Every spring the guests enter our classroom looking a little ill at ease, aliens in the world of whiteboards and podiums. Coaxed to sit in the front of the class and to turn their chairs to face our students, they find their voices as, one by one, they begin to tell versions of crime and punishment, stories of the decades they spent behind bars and the months, weeks, sometimes even just days since their release.
They live a few blocks away from the university, in a transitional-housing facility that offers shelter and support to men sentenced to life in prison and recently paroled after serving for years. Once a year a colleague, John Murray, and I invite them to collaborate with students in a service-learning version of a composition course. Despite our proximity, college for these men is unknown territory, just as the worlds they come from and the stories they tell are profoundly unfamiliar to our students. The prison system that shapes so many lives outside the university is mostly invisible within.
By fostering connections with our neighbors beyond these gates, our course is part of a growing movement of service-learning projects, with more and more colleges offering classes that send students out into the community to help those deemed in need: tutoring at local schools, volunteering in homeless shelters. Some scholars have started to question the value of these projects. For the community partners, short-term commitments to schools and shelters are sometimes more trouble than they’re worth, entailing hours of supervision and training with an already stretched staff. For students, going out into the community can enforce existing ideas of meritocracy that explain inequity as natural processes rather than as products of unjust institutions.
Our course takes a different approach. We position students as listeners rather than experts, and community partners as holders of knowledge rather than as objects of charity or study. Such reversals destabilize the assumptions that enable students to view those on the outside as inferior or undeserving. They suggest, too, another path for service learning, one premised on reciprocity and self-reflection, rooted in a commitment to look at the world through the eyes of those disadvantaged by it. If we expand our repertory of service-learning projects to include collaboration as well as the more traditional tutoring and volunteering, what new types of learning might we discover?
For the men of the Francisco Homes, speaking to our students as invited guests contributes to the process of re-entry as they move from prison, which they describe as a punitive form of warehousing, a world where they are defined by the crimes they committed decades ago. As one of the men put it, having an audience of college students listen to his story — about the man he is now rather than the man he was 30 years ago — helps to prove that he has a “worthy heart.”
“Listening humanizes,” one of our students wrote at the end of the semester. For him and for the others, the stories they hear jumble the moral categories used to divide and explain the world. The labels that separate us seem a little flimsier. Jeff, another of the ex-prisoners, said the biggest stereotype people have about ex-cons is the belief that “you’re horrible and I’m good,” instead of the more destabilizing recognition that the line between us isn’t always self-evident or impermeable.
One of the most valuable components of a liberal-arts education is the ability to encounter experiences beyond our own that simultaneously shrink and expand our sense of the world. What better way to see the world through unfamiliar eyes than to see it through those of men who have been absent from it for decades? “We’re aliens to your world,” said one man. For another, during the time he was in prison, “half of the stuff on Star Wars came true.” But these men also notice the cost of modern-day conveniences, how people now stare at their phones instead of talking with one another. With fresh eyes, these ex-prisoners awaken us to the everyday by estranging us from it.

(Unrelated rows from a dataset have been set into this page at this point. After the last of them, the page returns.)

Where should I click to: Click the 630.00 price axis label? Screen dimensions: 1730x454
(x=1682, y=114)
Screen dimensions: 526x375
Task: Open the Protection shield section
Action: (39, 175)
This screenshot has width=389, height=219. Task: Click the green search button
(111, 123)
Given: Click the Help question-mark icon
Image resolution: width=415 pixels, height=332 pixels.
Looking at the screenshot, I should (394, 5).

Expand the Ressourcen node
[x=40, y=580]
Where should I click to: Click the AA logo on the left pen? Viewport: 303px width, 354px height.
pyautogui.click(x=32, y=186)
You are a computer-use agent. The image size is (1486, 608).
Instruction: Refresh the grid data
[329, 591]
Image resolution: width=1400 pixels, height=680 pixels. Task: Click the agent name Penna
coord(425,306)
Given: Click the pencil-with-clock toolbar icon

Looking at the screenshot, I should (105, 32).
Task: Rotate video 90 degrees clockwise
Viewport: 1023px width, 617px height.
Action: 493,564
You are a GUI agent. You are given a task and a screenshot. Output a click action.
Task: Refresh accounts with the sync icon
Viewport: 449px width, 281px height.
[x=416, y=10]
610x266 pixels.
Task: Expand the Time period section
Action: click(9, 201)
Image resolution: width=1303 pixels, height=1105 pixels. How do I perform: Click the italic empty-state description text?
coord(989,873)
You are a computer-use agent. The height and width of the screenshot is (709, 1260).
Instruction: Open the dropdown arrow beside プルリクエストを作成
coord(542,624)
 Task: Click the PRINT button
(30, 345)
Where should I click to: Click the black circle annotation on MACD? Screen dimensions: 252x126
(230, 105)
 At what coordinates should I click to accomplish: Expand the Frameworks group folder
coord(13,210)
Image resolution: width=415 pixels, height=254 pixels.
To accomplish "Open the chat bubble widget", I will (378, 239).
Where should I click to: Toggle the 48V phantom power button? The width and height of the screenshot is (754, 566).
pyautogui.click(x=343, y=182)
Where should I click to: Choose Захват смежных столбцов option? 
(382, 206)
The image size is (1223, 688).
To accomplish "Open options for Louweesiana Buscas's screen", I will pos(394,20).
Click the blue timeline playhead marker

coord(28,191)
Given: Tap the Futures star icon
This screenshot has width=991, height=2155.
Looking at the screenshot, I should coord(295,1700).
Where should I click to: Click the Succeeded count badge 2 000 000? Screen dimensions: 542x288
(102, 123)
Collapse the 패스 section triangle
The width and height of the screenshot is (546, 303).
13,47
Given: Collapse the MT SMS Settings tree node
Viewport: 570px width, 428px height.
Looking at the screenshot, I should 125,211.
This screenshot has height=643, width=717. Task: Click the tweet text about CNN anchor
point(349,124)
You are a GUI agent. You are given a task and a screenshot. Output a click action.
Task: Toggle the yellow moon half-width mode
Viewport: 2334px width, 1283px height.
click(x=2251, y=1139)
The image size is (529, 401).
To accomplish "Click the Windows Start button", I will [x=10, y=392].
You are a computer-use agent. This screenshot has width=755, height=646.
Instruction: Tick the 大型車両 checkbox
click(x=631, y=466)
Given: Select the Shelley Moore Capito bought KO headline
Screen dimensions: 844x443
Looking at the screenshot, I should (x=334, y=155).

For all the obvious differences between the men in the front of the classroom and our students, the points of connection are what make these discussions so meaningful. Both colleges and prisons are transformative sites. Students and prisoners alike craft stories that knit together who they were before they entered with who they are as they leave. For the ex-lifers, the stories they tell of crime and punishment are ones they’ve fashioned over the long years behind bars, and the accounts took shape within the expectations of the parole boards that determine their fate.
Sometimes those stories have a strange passivity — “I was in a bar, a man was killed” — that calls attention to these moments between life and death, freedom and imprisonment. For our students, these narratives offer the most productive and often the most challenging component of the course. Most of them enter the classroom believing deeply in the American ideology of hard work earning just deserts, which explains the difference between convicts and students as a result of bad choices rather than unequal opportunities and systematic inequality. But within the stories about poverty or access to education or mistreatment of the mentally ill, we can hear a narrative that puts the lie to those beliefs.
Long after the ex-prisoners leave our classroom, their lessons continue. Students come away from these discussions and from the course with a recognition of the limits of their newfound awareness of a world that had been invisible to them — and also with a stronger sense of what they can do to bring about change.
If colleges seek a model of civic engagement that better fulfills the democratic impulses at its core, we need to see beyond the divisions that reside within some service-learning projects. We need a model that allows the awareness that we are all implicated in this world, even as we are positioned differently within it, a model that moves us from a more limited notion of charity to a deeper commitment to justice. As one of the men said to our class, “We all belong to each other.”
Stephanie Bower is an associate professor of writing at the University of Southern California.